A knock came in through the door to the Prince’s right. Prince Aesril hastily recalled all the vines slithering under him, and stood with the vial he locked and tucked in inside his chest pocket.
“Come in,” he said.
The door creaking over the wooden floor. Greyish hair man came in and could barely look Prince Aesril in the eye.
“Master Ely,” Jack said, his remaining hand hidden behind his back. Eyes boring the varnished floor.
Prince Aesril spun, robe brushing the floor. He stopped before a stained glass, where an image of a human was blown in the glass.
“What is it, merchant Jack?” Prince Aesril said, adjusting the mask without looking at the merchant bowing behind him.
Merchant Jack’s face turned pale, his greyish hair didn’t fare well either as they hang loose, half-covering his face. There was a marking sighted on his chest. The look of superiority was completely gone off the wind after Gelethorn taught him some lessons.
“Lord Enrol wished to see you,” Jack said, voice lose in between. A stain of red under a white cloth where he wrapped his torn arm.
Prince Aesril smirked under the mask. He never thought that his friend was now the master of the ship.
“I will come,” Prince Aesril answered, trying to hide the anger as he looked at the perpetrator. “Please tell him that.” He finished calmly and waved a hand to dismiss the weak Jack.
Jack was a veteran soldier for the Empire of Ekan, but losing his family to the war at the hands of the Royal Knights of the Kingdom, he swore to have his revenge. Slowly, he was smuggling Burner to the Kingdom.
It was just one peaceful day when Captain Creft decided to receive an additional pair of kids. Unbeknownst to him, the two kids were powerful Mages. Now, the revenge he wanted to exact lost as he was nothing but their slaves now.
Jack bowed and left with his eyes sweeping the floor, still unable to look the Prince in the eyes.
Prince Aesril went to the cabin where Gele, as Enrol, supervising the ship. There were a dozen left out of the hundred Captain Creft hired their destination to man Dacota.
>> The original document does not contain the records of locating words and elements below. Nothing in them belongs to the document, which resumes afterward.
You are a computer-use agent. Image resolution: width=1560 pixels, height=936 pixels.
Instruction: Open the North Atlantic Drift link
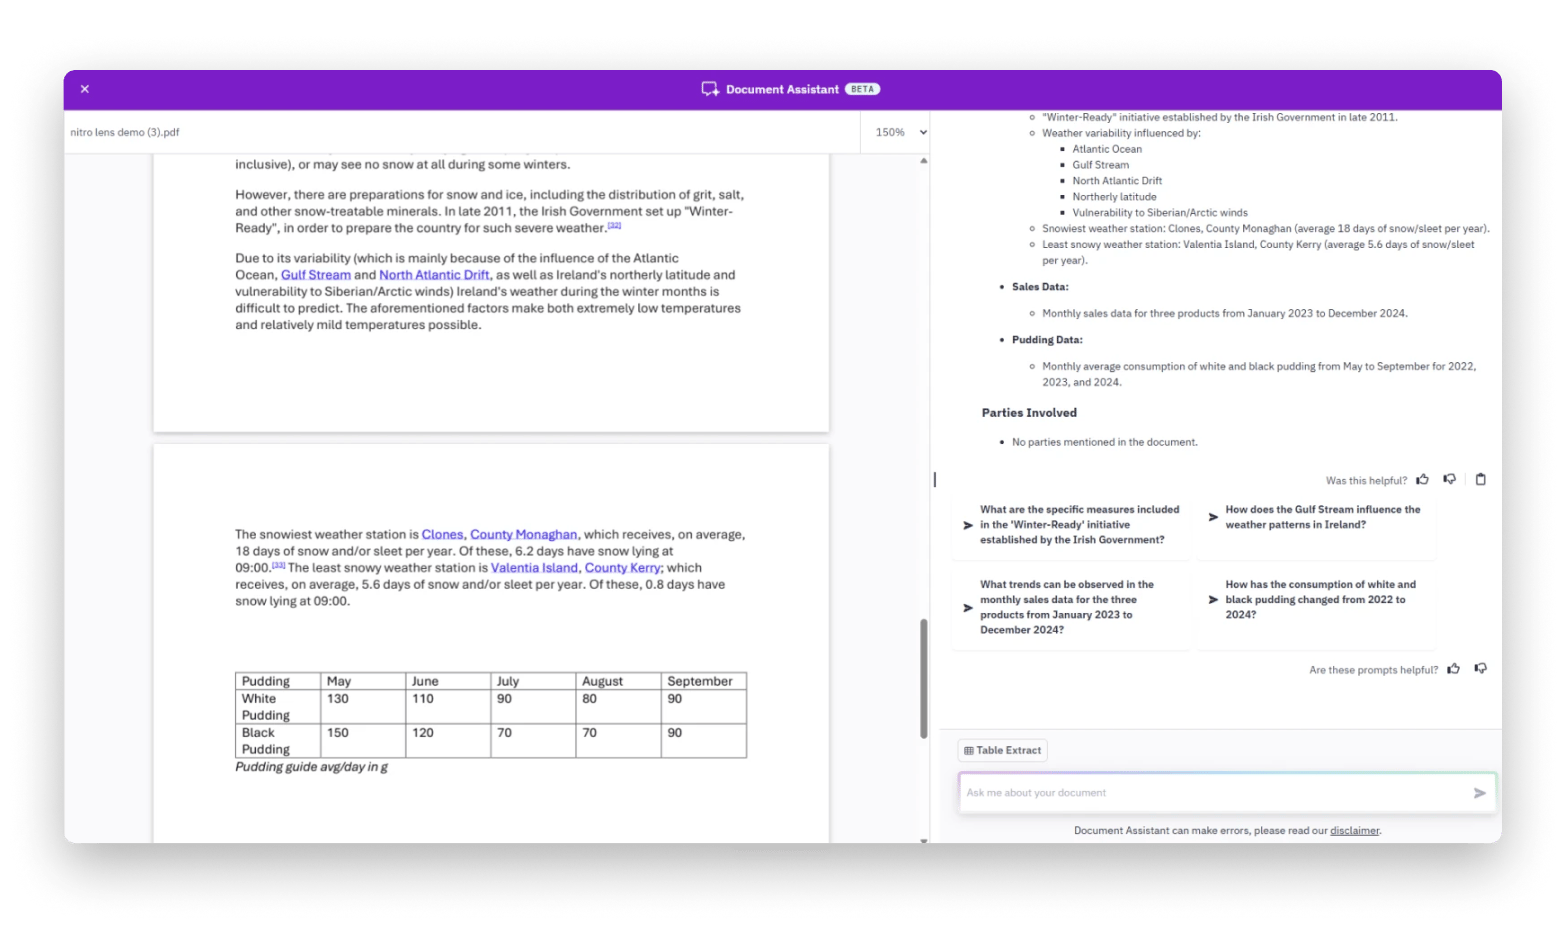click(x=434, y=275)
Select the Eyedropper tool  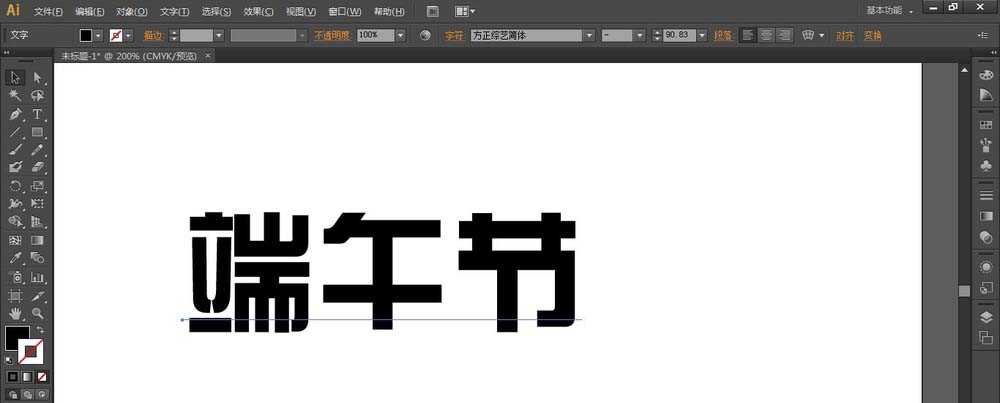point(15,259)
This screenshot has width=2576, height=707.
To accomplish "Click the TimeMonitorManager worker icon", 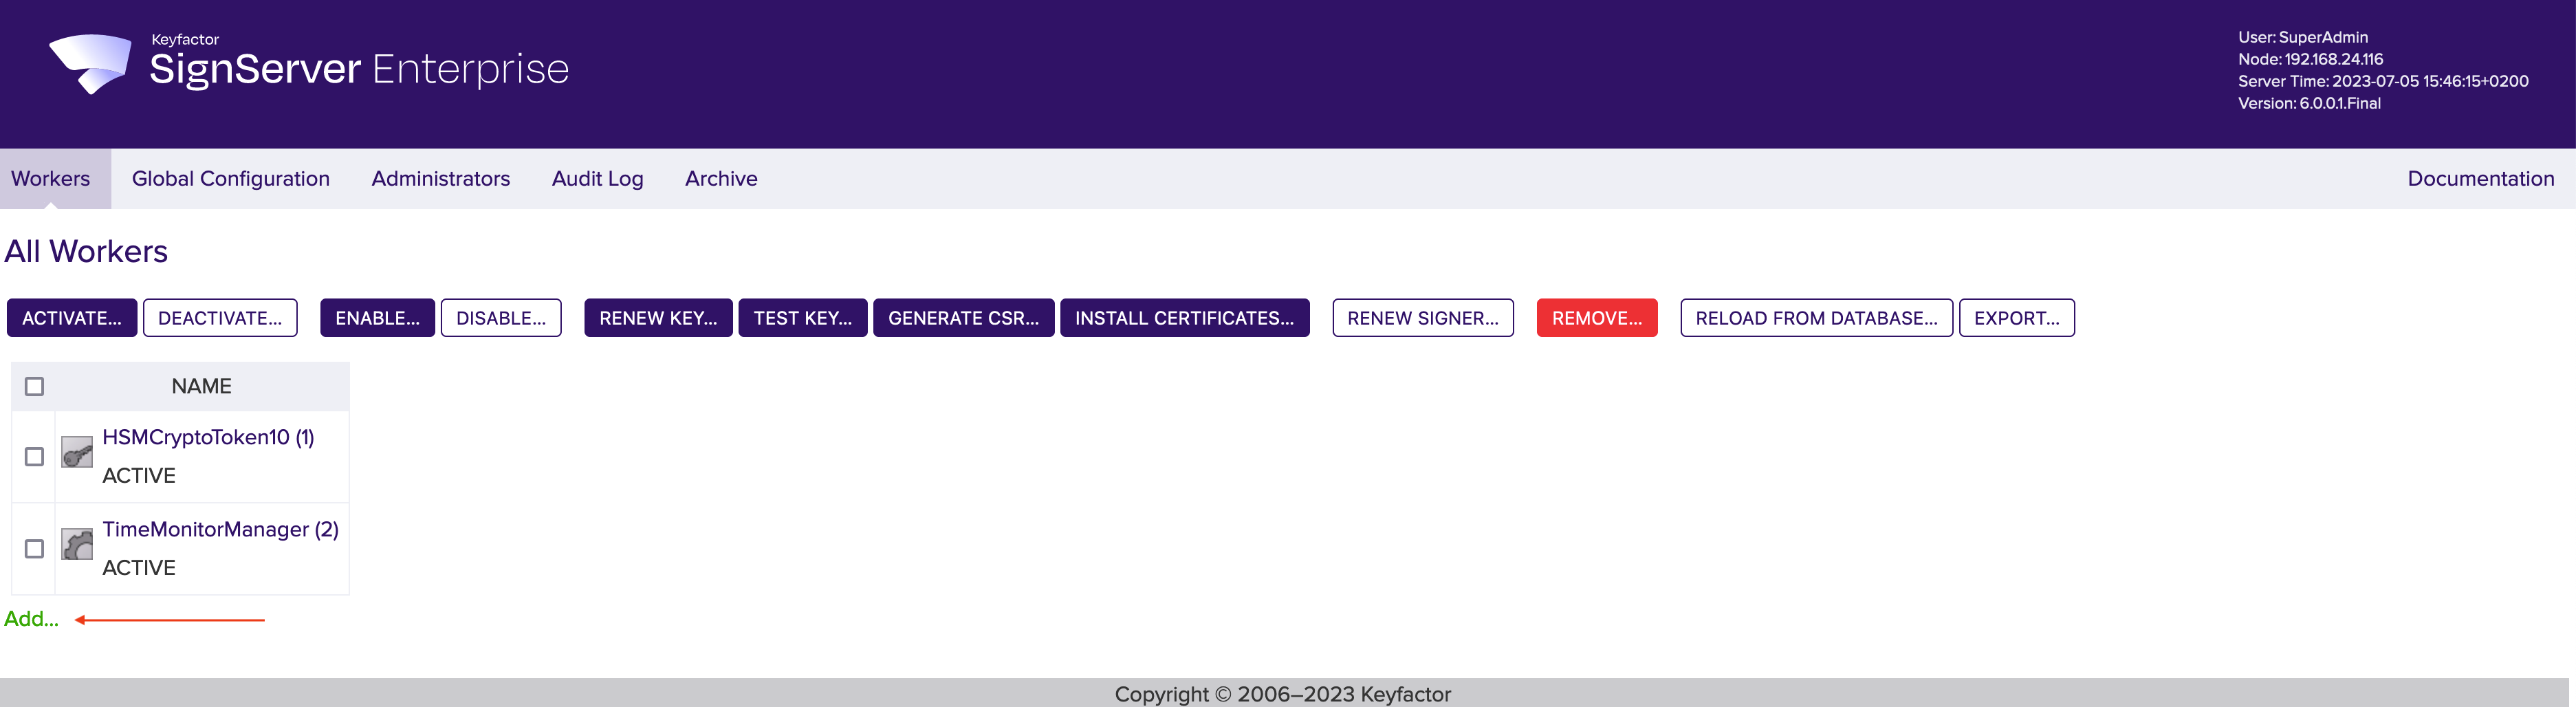I will click(x=77, y=545).
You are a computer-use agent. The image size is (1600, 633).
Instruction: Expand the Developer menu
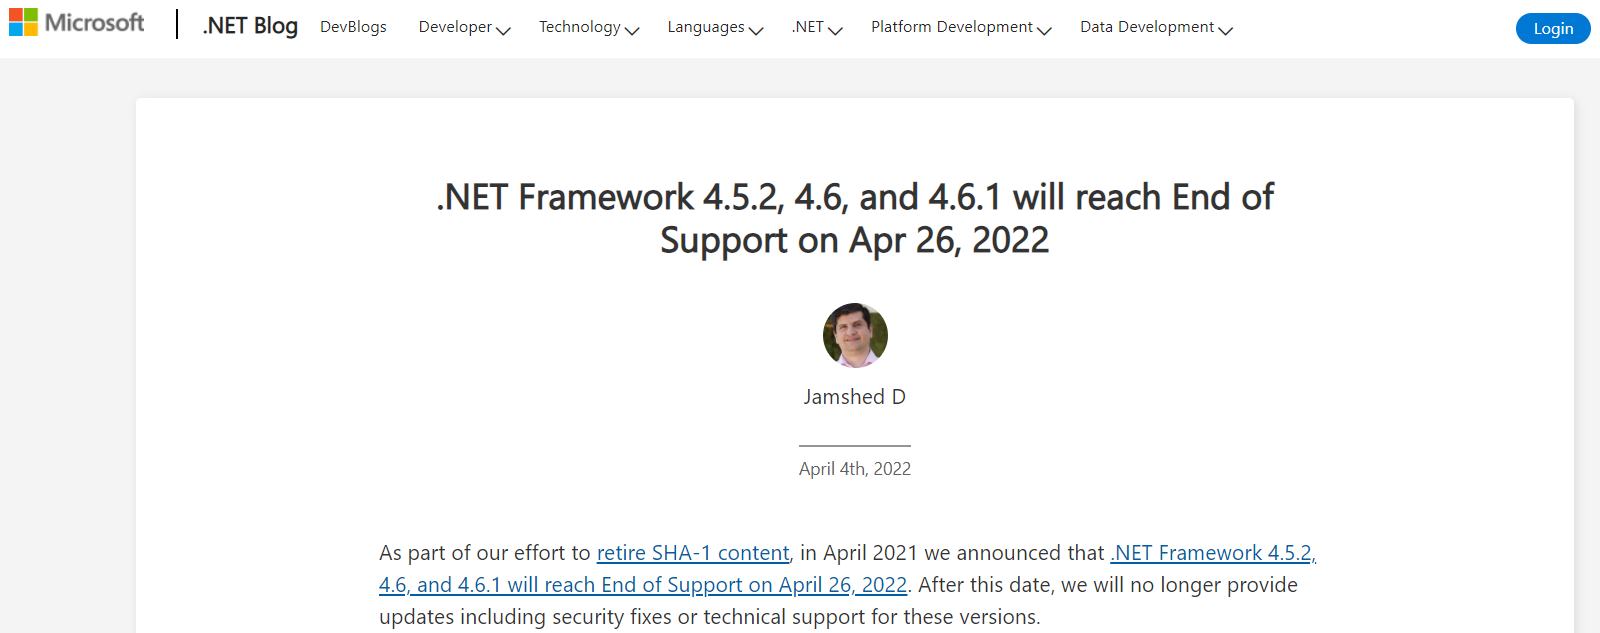point(464,27)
But for Gele, the remaining dozens were more than enough to reach their destination.
As he walked past the humans, Prince Aesril shrugged the thought of him giving mercy to the innocent-looking humans. He wanted to help the wounded, but the thought of the humans killing and turning his kind to slaves. Guess he’ll leave the gore to Gele.
“My Pr—”
Prince Aesril raised a hand to cut off Gelethorn. The remaining humans inside the cabin bowed, and same as Jack, they could barely look him in the eye—or Gele.
“Brother Enrol,” Prince Aesril said instead. “How are things in here.”
Dacota was supposed to stop somewhere in Great Divide, to an island nearest the border of Cassan where the ship would try to make to the border before Hunters and Royal Knights increase the defense since half of the continent was currently undergoing what the humans called Hunter Exam.
Gelethorn wore the thinnest cloth he could find in the ship after he felt that it was hotter than usual. Perhaps it was due to him being a Wood elf that he was highly sensitive to the heat of the sun even though it was breezing with morning dew.
“We’ll going to be in the Under Current soon, Brother,” Gele answered, a smile he wore under his long and dark hair. “By then, it would only take a month to reach O’rriadt.”